Sale of ice cream = Y (in lakh ₹)
x̄ = 40, ȳ = 1.2, Σxy = 306, S_x² = 20
Obtain the regression line of sale of ice cream on maximum temperature. Estimate the sale of ice cream if the maximum temperature on a day is 42 Celsius.
Answer:
Here, n = 6; x̄ = 40; ȳ = 1.2; Σxy = 306 and S_x² = 20 are given.
The regression line of sale of ice cream (Y) on the maximum temperature (X) :
ŷ = a + bx
b = \(\frac{\Sigma x y-n \bar{x} \bar{y}}{n \cdot \mathrm{S}_{x}{ }^{2}}\)

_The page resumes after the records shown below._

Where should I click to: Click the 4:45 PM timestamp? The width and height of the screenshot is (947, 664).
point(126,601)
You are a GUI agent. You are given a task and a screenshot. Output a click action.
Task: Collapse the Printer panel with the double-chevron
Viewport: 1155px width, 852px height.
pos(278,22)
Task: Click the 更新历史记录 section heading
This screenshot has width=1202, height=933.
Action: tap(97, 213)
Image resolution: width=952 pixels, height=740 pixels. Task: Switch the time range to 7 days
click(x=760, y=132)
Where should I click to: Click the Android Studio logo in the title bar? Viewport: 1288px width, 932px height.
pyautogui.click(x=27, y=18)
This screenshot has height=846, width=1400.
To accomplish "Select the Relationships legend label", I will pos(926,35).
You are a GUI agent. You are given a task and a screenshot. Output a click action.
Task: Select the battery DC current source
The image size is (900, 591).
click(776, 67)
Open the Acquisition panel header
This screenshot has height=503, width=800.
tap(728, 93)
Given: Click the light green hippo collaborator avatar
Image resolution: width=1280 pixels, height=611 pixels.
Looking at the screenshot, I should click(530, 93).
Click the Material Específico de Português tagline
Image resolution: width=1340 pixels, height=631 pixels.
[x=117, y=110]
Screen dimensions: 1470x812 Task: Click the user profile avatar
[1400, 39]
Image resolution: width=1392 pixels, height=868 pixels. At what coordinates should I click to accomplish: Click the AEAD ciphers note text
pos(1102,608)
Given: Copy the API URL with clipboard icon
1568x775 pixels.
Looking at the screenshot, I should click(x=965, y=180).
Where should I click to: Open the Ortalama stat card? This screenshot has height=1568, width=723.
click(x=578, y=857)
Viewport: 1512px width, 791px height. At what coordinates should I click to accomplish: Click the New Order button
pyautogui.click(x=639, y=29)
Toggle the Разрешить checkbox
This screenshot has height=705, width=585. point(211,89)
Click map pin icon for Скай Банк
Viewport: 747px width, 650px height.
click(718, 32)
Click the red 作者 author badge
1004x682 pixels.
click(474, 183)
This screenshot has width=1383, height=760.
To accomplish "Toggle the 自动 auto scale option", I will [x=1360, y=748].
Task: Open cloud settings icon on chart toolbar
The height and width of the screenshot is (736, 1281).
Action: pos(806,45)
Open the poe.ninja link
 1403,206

= \(\frac{306-6(40)(1.2)}{6 \times 20}\)
= \(\frac{306-288}{120}\)
= \(\frac{18}{120}\)
= 0.15

a = ȳ – bx̄
= 1.2 – 0.15 (40)
= 1.2 – 6
= – 4.8
Putting a = – 4.8 and b = 0.15 in ŷ = a + bx,
we get ŷ = – 4.8 + 0.15 x

Estimate of sale of ice cream (Y) when temperature X = 42 (celsius):
Putting x = 42 in ŷ = – 4.8 + 0.15x, we get
ŷ = – 4.8 + 0.15 (42)
= – 4.8 + 6.3
= 1.5
Hence, the estimate of sale of ice cream obtained is ŷ = ₹ 1.5 lakh.